I’m not exactly large, but the ballerinas must be truly tiny to fit into those things! I know that they are super slim, so I wasn’t entirely surprised when the skirt waists were way to narrow for me. But even the corset tops were far too small. I don’t understand how they can have rib cages as narrow as that.

Maybe they were teenagers when they wore it, I thought. But I looked up one of the dancers (the things you can do with Google nowadays!) and, no, she was 24.

This day ten years ago I noted that people were starting to pay attention to global warming.

Ten years later we’ve gone from attention to climate anxiety. Tens of thousands of fruit bats dropped dead from a single heat wave, literally dropping from the trees by the dozens. Another heat wave going on right now is so bad that fruit is cooking on the trees.

And what are we doing? Still mining and burning coal. Still driving gasoline powered cars, and buying more of them.
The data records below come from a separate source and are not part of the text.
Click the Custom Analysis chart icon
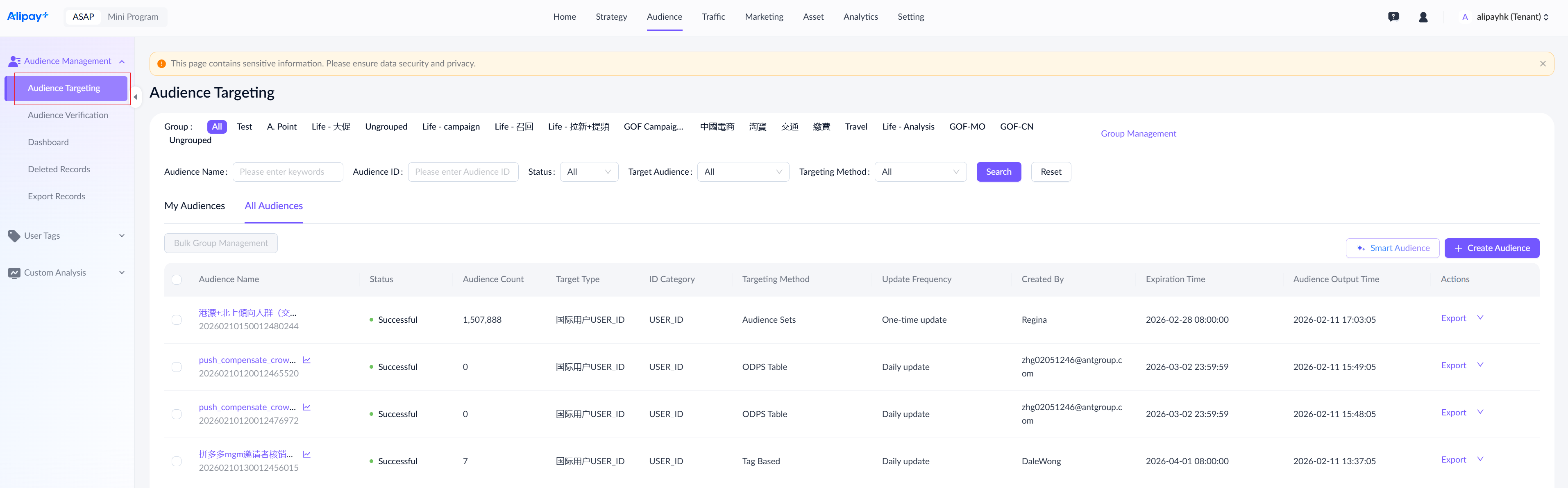pos(14,273)
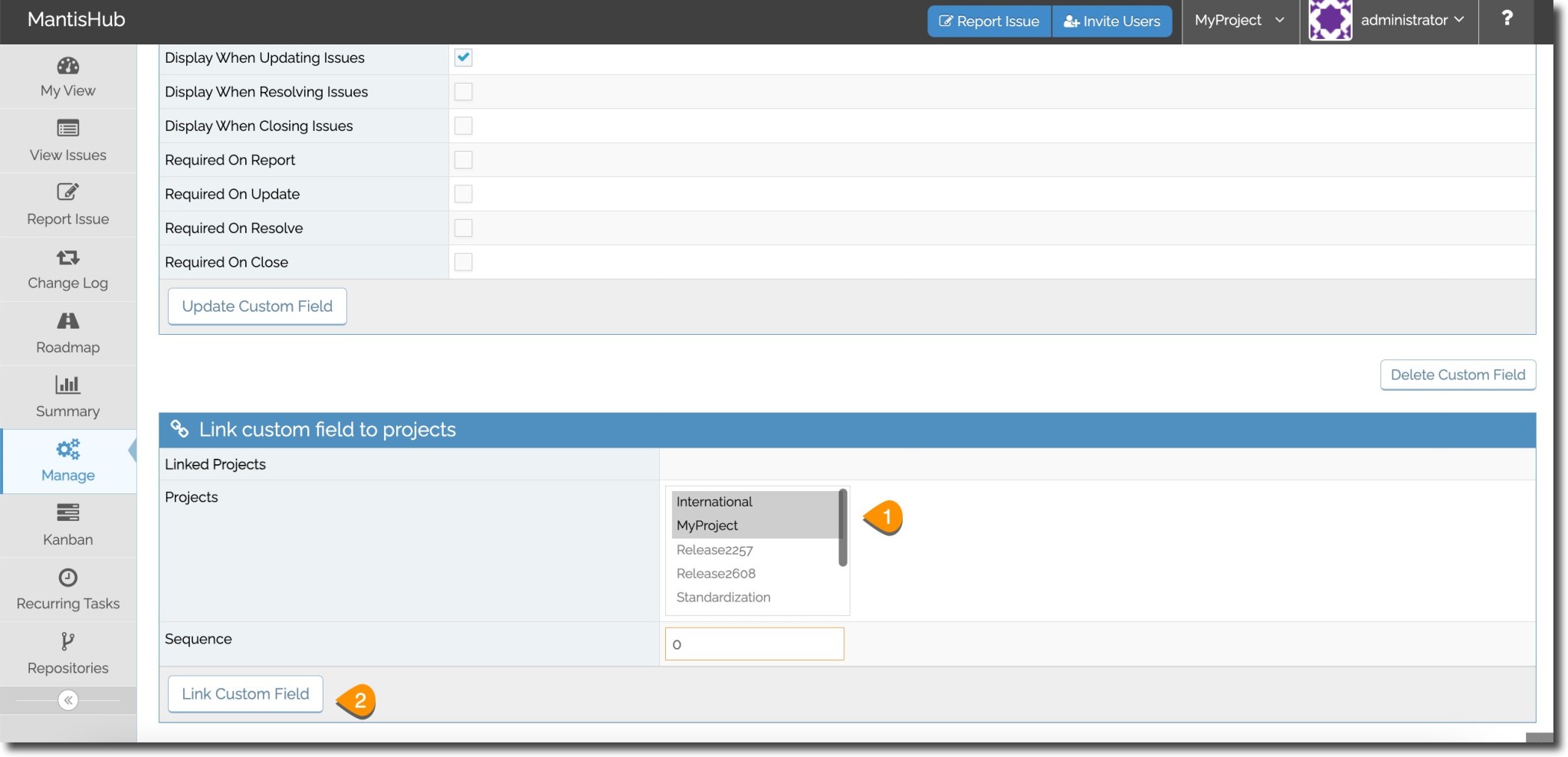Select Manage in the sidebar

(67, 461)
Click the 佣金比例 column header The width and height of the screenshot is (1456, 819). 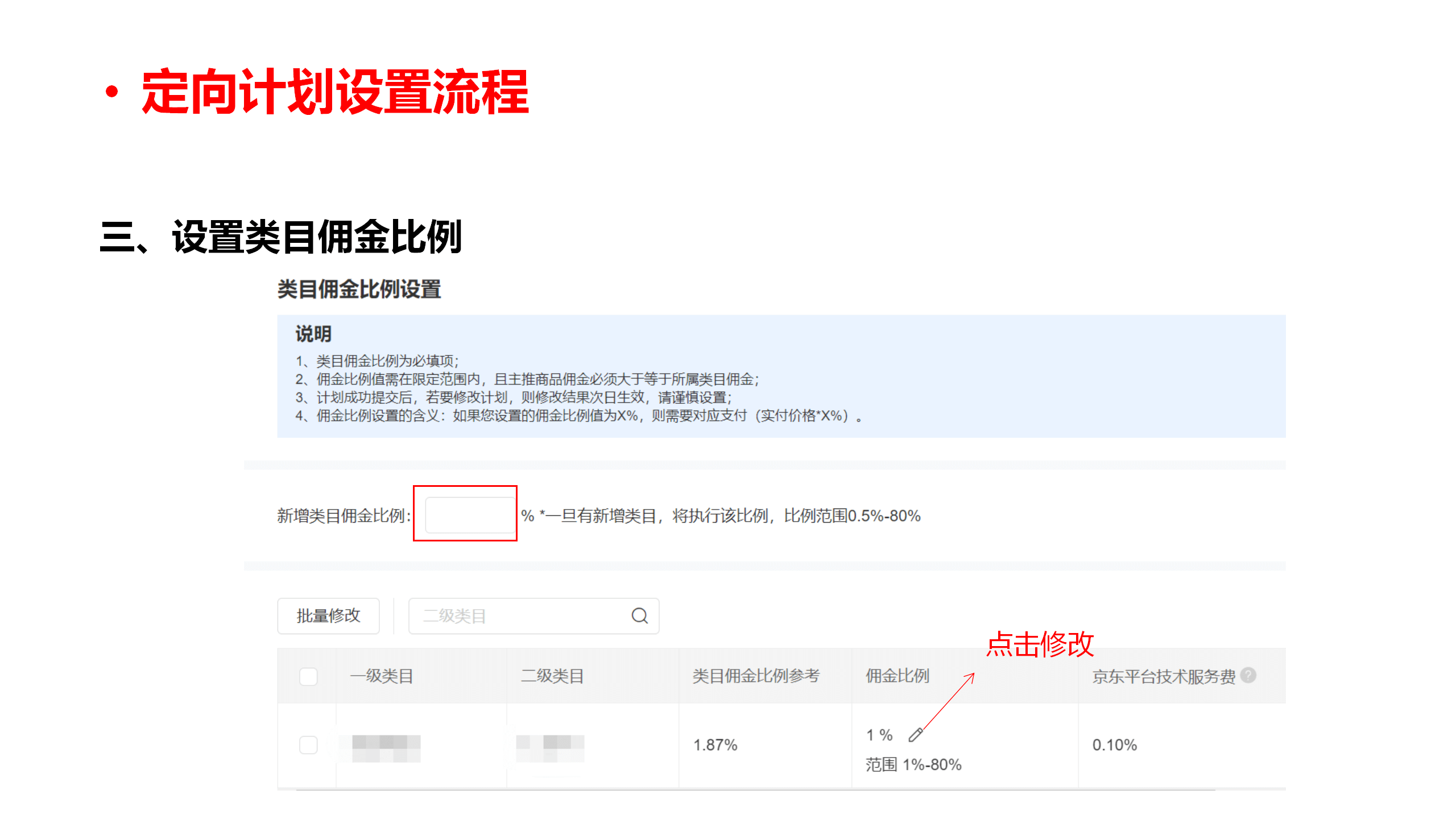tap(897, 676)
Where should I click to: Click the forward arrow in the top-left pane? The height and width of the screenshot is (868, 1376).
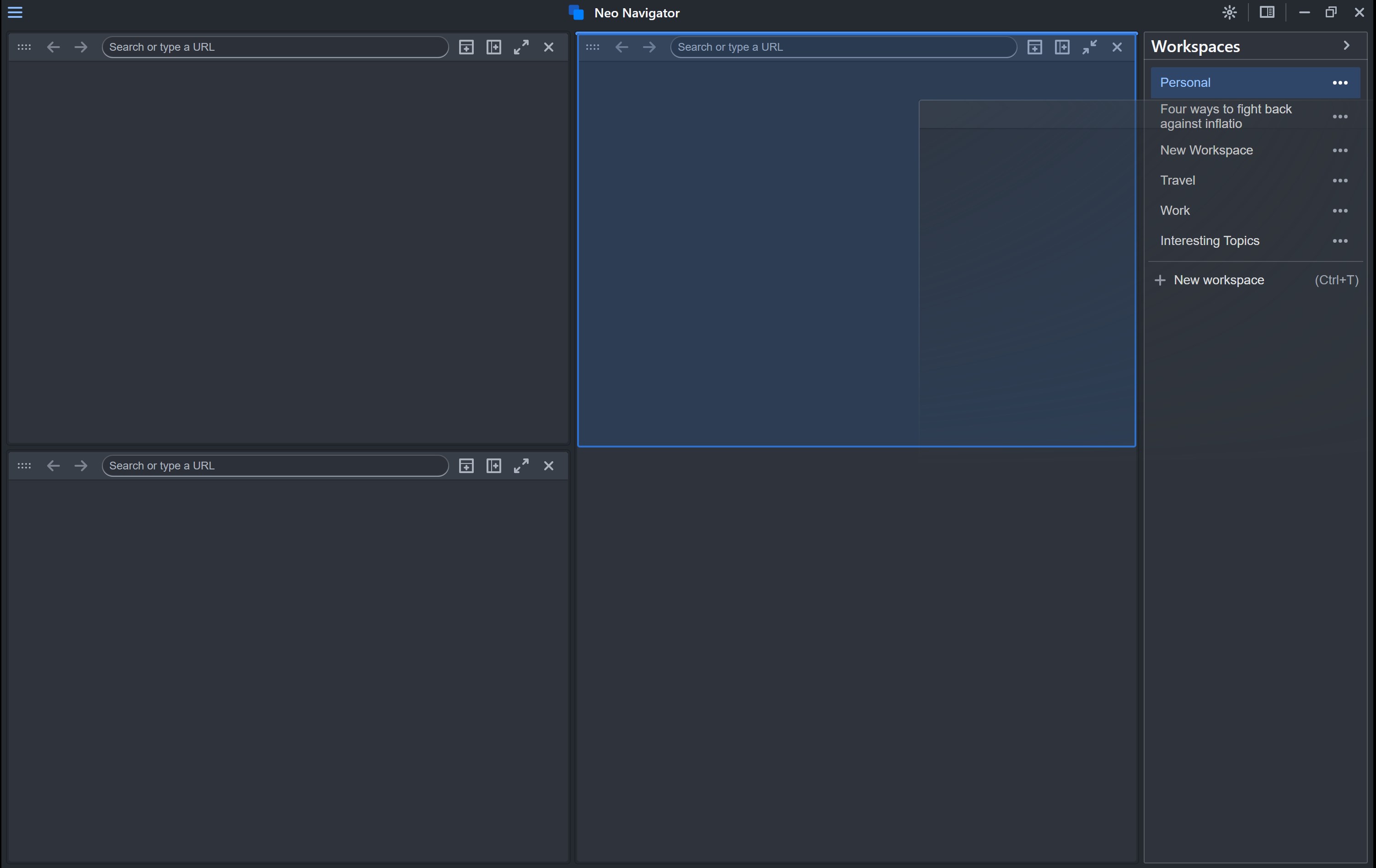tap(80, 48)
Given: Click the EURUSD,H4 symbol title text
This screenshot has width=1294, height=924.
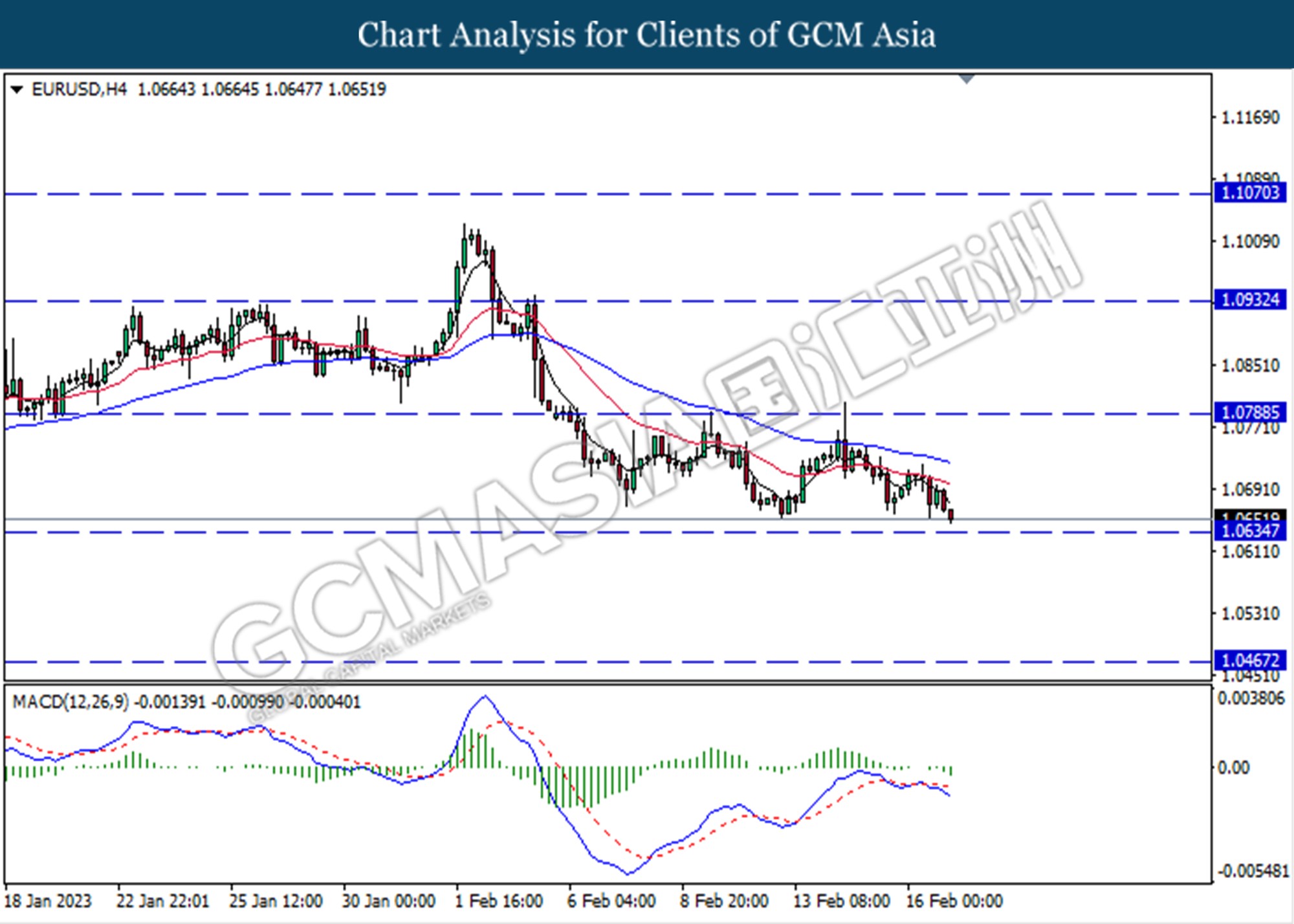Looking at the screenshot, I should coord(79,89).
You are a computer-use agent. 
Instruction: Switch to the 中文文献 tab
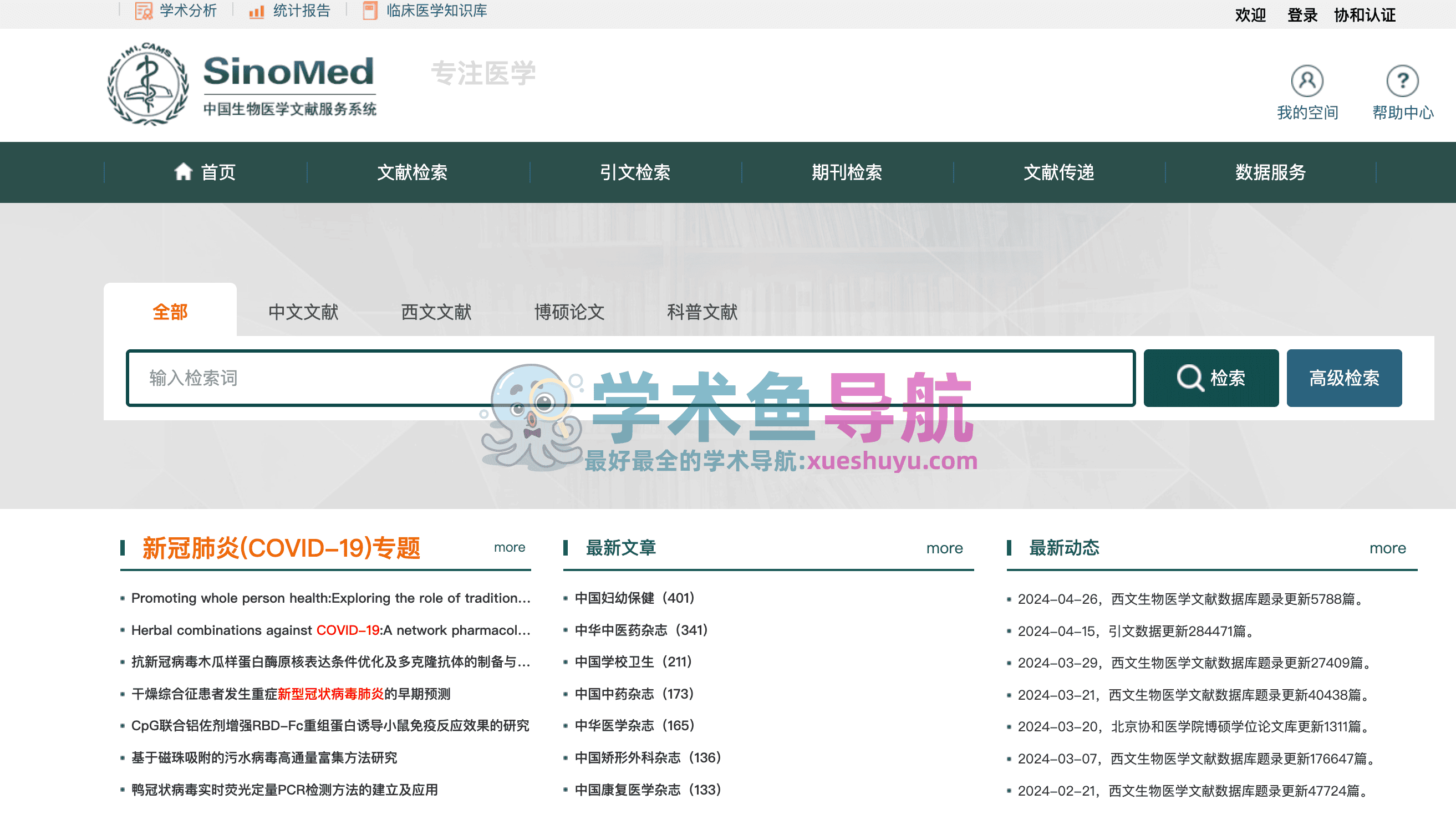point(303,312)
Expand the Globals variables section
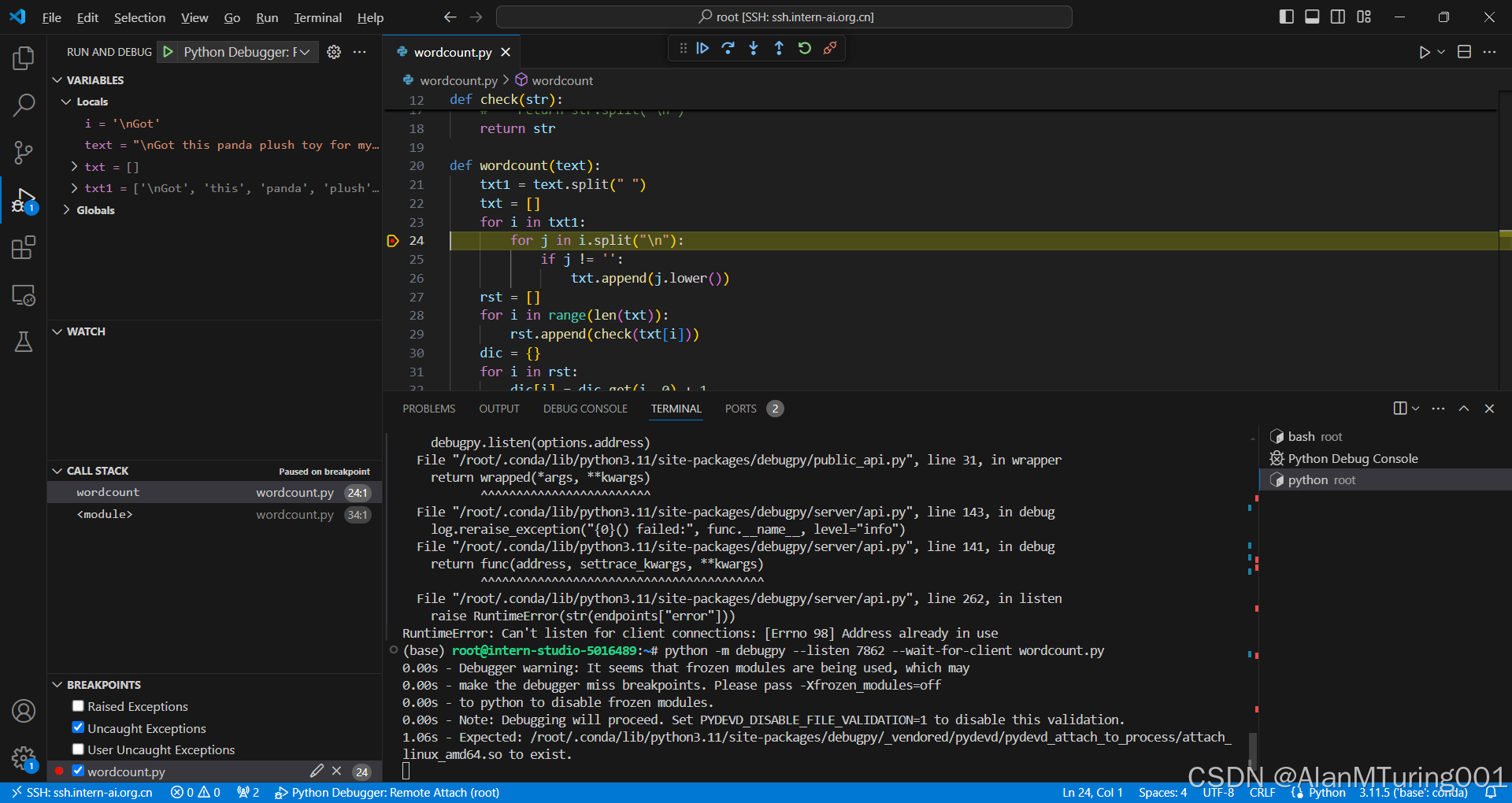Viewport: 1512px width, 803px height. pos(66,209)
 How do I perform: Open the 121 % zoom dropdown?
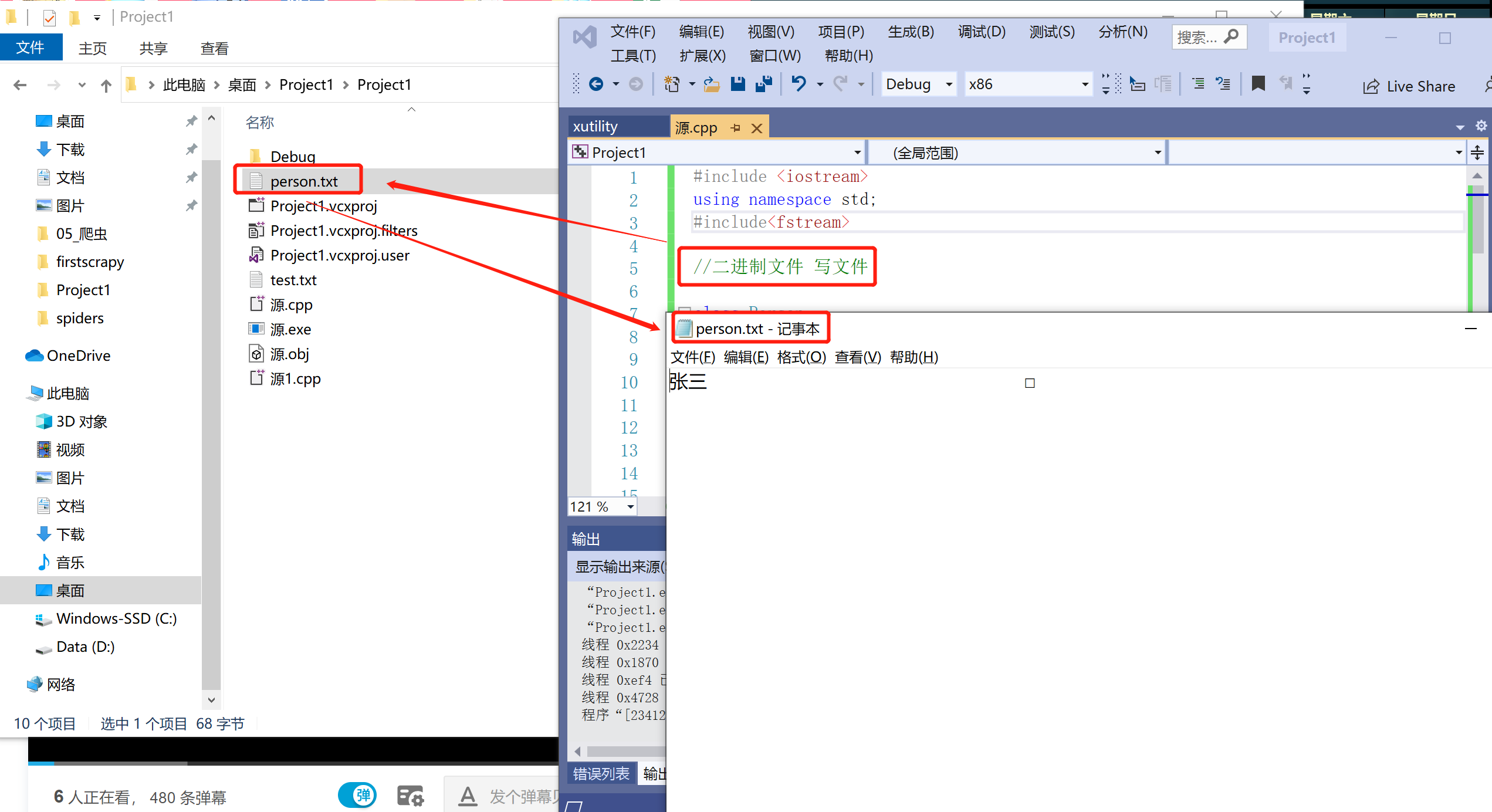[630, 507]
Still flying to Thailand to “treat yourself”. Still waiting for someone else to do something.


Our garden is still covered by a good 15 cm of snow with no signs of spring, but the first snowdrops are out at Spånga Torg.

It’s fascinating that they can feel spring in the earth, despite the snow covering them.


I am a sweet snob. I find most candy – and biscuits and cakes – not worth eating. Good quality dark chocolate is one notable exception – in the shape of both bars and truffles/pralines (the Belgian kind, with a soft flavoured filling inside a chocolate shell).

My favourite maker of pralines is Chokladfabriken, a Swedish firm. In part because they make really good ones, and in part because they have a shop at St. Eriksplan, which was very close to my previous office. I could easily pick up pralines on my way home from work.

Then I changed jobs and lost my easy access to Chokladfabriken, and there was a serious chocolate drought at home. Even the children – who have learned to appreciate the pralines, especially Adrian – started telling me they missed the pralines, even though they are quite happy to eat the standard cheap sugary stuff as well.

And now I found out that the new office is right around the corner from another Chokladfabriken shop. They have three shops in Stockholm, and I’ve had the luck to move from near one to even nearer another. I’m happy again.

The day has come (and passed) when the sun actually reaches our kitchen window over the neighbours’ house in the afternoon. It still went behind the roof last weekend but above it today so the turning point was some time this week.

In Swedish I think of it as vårtakjämning. The vernal equitectum doesn’t quite have the same ring to it. In Estonian perhaps katuseharjapäev, to go with taliharjapäev?

Life changes:

  • Changed jobs. Left ReQtest, which had changed beyond recognition during the past year, and joined tretton37 as a consultant.
  • Started playing Pokemon Go. Which is definitely not in the same category as a new job, but it’s something that is a part of my life now that I used to think I’d never do. But Adrian and Ingrid started, I sort of joined half-heartedly and passively, then Eric wanted to see it was all about, which made me start playing “for real” – and here we all are. I have mixed feelings about the game. I like it because it’s something that gets us all out of the house on those gray days. But I also dislike it because it’s such an attention magnet.

Achievements:

  • Learned F#. I undertook this as a mini-project during my first few weeks at tretton37 while I had no client project to work on. It was quite a struggle at first, since I was determined to write “proper”, functional F# rather than following the imperative patterns I am used to. But it got easier with time. I can’t think of a situation where I would choose to use it “for real” but it was interesting to learn.
  • Planted two sections of hedge.

Memorable events: mostly travels.

And two more distant events:

  • The terror attack in central Stockholm in April. Not an event I particularly want to remember, and not one that touched me personally – but a sign of the times.
  • The new commuter train stations in Stockholm. A mundane change that I am nevertheless reminded of daily.